***** Available data

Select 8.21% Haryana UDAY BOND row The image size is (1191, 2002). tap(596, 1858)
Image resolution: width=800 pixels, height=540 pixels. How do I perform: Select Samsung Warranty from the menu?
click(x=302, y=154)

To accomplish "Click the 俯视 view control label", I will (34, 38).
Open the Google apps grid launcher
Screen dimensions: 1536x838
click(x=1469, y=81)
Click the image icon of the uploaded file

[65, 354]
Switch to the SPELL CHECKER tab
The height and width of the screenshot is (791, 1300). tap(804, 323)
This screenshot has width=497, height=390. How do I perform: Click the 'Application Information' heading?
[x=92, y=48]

**********

- **Directions**: Repeat each record word for word. Do not leave any out.

- **Solution to this task**:
Select 8.21% Haryana UDAY BOND row The image size is (1191, 2002). tap(596, 1858)
Image resolution: width=800 pixels, height=540 pixels. How do I perform: Select Samsung Warranty from the menu?
click(x=302, y=154)

To accomplish "Click the 俯视 view control label", I will (34, 38).
Open the Google apps grid launcher
Screen dimensions: 1536x838
click(x=1469, y=81)
Click the image icon of the uploaded file

[65, 354]
Switch to the SPELL CHECKER tab
The height and width of the screenshot is (791, 1300). tap(804, 323)
This screenshot has width=497, height=390. How do I perform: Click the 'Application Information' heading?
[x=92, y=48]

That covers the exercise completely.